» **TAREFA PROPOSTA 1**
Mostre cada linha da listagem em que aparece a palavra "arrow".

──────── TEXTO FORNECIDO ────────

WORDS ON A T-SHIRT
A piada do titulo eh a frase que eu vi numa camiseta no Reading, uma obvia sacanagem com o ja hypado filme das cobras a bordo. Um comeco de post com comical relief, ja que ainda estou um pouco chateado por perder o Electric Picnic e tambem por ser tao conformado. Um tanto mais chateado ainda porque o Franz Ferdinand esta tocando literalmente aqui ao lado do cybercafe, num show secreto (so divulgaram o local agora) para clientes da Vodafone e eu escrevo estas linhas enquanto ouco "Walk Away". Isso eh Europa. Obvio que apareci na porta, mas nada feito. Acabei de vender meu ingresso no Temple Bar. A visao da grana de volta no meu bolso aplacou um pouco a minha tristeza. A nocao de que ha livros comprados quando da viagem ao Coachella em abril do ano passado e ainda nao-lidos na minha estante aplacou o meu instinto consumista que poderia piorar com dinheiro inesperado na minha carteira.
Dublin parece nao querer que permanecamos no mesmo lugar por muito tempo. O japa aqui do cyber vive me olhando de cara feia quando eu passo mais de duas horas ao computador, mesmo eu tendo pago por uma franquia de dez. Todas as lojas de comida, sejam bagels, sanduiches, paninis ou as de conveniencia da Spar (rede que toma o lugar da Tesco aqui) nao te deixam comprar e comer la mesmo. Os sinais piscantes de "Take away" ou "buy a nice sandwich.. .TO GO!!!!" sao bem claros no sentido "compra essa merda e vaza, vagabundo, nao quero te ver sujando a porra do meu chao!" Pena, o que eu fiz de piquenique em parque hoje nao ta no gibi. Inclusive, mereceriam um capitulo a parte os refrigerantes bizarros mundo afora. Depois da Vanilla Coke, Mr. Brown's Soda e a maldita root beer, as coisas mais nojentas que ja bebi, hoje o bizarrometro estourou o ponteiro: PEPSI MAX CAPUCCINO!!!!! Nao to zoando, levo o rotulo pra provar. Pra variar, uma merda. Gosto de caramelo. Alguem importa o Dr. Pepper pro Brasil, por favor? Lembro-me de que assim que cheguei na Belgica, meio perdido, entrei num jornaleiro e la estava a latinha vermelha reluzindo na prateleira. Comprei com as maos tremendo essa ambrosia terrena e, estampada na lata, li a seguinte frase: "Solves all your problems!" Mas claro!!! Como nao? Dr. Pepper forever!

──────── TRECHOS DO CONJUNTO ────────

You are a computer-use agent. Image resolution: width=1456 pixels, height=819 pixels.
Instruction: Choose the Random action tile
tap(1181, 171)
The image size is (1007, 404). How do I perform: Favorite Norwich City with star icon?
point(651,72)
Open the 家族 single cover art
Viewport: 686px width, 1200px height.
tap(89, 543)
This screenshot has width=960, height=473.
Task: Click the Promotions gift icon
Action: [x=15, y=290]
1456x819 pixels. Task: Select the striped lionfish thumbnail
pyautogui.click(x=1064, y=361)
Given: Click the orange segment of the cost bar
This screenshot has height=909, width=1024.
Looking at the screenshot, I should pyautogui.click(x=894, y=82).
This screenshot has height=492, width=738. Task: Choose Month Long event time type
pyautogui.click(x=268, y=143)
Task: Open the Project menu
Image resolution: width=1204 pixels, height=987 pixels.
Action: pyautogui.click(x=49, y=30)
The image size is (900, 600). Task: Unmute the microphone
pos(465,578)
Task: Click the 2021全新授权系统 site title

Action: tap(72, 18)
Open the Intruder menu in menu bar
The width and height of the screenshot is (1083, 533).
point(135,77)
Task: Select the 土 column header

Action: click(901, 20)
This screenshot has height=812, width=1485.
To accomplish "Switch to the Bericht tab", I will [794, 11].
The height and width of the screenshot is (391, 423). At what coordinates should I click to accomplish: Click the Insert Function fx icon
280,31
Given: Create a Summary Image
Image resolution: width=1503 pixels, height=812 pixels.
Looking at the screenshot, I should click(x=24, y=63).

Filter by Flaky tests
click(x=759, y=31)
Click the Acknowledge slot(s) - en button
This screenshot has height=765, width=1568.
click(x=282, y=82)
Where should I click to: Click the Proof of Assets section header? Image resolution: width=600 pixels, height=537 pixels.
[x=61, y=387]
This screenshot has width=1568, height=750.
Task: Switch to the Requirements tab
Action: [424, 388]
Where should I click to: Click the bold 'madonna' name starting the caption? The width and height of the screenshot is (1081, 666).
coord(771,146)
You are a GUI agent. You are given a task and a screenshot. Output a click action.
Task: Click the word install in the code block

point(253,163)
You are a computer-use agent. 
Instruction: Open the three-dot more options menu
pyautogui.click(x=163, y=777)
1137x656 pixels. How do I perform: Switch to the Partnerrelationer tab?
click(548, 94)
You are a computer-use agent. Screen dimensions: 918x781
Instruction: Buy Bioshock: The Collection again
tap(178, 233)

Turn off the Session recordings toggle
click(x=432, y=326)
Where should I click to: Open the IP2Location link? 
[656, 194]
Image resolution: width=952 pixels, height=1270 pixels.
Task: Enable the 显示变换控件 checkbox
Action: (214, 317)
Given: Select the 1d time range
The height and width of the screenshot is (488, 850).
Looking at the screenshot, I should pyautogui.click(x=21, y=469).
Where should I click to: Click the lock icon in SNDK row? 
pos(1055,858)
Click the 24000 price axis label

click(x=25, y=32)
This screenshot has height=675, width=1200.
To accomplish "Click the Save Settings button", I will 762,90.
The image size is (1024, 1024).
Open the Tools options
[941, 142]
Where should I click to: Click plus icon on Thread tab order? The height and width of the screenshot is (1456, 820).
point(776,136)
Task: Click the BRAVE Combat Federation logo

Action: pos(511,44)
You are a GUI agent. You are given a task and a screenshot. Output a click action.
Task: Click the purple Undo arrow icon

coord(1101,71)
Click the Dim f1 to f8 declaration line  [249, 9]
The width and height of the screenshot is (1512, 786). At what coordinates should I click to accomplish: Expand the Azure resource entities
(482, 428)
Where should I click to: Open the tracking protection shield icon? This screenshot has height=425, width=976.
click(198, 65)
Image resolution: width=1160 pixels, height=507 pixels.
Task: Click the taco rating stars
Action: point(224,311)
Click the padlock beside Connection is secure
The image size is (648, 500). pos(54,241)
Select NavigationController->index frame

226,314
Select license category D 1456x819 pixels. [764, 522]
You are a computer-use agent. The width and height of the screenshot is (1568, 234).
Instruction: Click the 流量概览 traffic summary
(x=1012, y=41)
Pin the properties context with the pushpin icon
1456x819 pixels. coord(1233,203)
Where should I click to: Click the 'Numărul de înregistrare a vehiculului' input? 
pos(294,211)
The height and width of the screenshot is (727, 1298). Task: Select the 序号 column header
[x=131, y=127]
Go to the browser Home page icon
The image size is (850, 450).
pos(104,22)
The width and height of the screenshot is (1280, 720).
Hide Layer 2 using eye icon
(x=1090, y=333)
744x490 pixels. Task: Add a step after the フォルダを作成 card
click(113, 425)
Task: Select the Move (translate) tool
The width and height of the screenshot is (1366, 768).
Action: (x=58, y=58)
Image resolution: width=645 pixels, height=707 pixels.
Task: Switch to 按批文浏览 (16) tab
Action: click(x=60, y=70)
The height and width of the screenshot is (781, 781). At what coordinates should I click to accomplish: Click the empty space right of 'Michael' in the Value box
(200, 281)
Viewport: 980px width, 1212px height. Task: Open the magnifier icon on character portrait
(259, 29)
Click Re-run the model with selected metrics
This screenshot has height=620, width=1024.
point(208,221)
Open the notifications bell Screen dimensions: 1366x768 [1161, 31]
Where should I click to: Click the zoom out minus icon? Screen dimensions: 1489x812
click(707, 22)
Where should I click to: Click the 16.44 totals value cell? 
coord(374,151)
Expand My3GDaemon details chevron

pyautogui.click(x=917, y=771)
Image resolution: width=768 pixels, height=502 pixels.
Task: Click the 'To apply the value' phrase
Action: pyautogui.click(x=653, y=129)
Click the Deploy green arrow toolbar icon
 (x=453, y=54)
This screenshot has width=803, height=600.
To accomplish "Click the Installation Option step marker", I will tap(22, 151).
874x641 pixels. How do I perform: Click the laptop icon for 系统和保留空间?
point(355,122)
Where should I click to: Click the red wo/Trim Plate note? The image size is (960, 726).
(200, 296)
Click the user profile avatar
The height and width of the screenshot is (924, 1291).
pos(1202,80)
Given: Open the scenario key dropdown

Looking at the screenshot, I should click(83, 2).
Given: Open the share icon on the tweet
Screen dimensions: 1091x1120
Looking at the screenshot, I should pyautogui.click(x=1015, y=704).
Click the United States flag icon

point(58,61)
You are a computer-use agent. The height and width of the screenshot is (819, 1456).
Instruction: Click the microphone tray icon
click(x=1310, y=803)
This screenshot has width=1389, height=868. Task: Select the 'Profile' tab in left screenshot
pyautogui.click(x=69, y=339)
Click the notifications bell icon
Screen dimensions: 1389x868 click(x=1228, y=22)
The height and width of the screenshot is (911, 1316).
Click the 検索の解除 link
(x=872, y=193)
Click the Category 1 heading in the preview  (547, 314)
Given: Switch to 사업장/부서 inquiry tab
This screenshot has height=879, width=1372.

────────

» **TAREFA PROPOSTA 2**
Segundo o texto fornecido, qual bebida fez "o bizarrometro" estourar o ponteiro?

» **RESPOSTA ESCRITA 1**
Task: Click the purple Undo arrow icon
Click the Deploy green arrow toolbar icon

» **RESPOSTA ESCRITA 2**
A Pepsi Max Capuccino.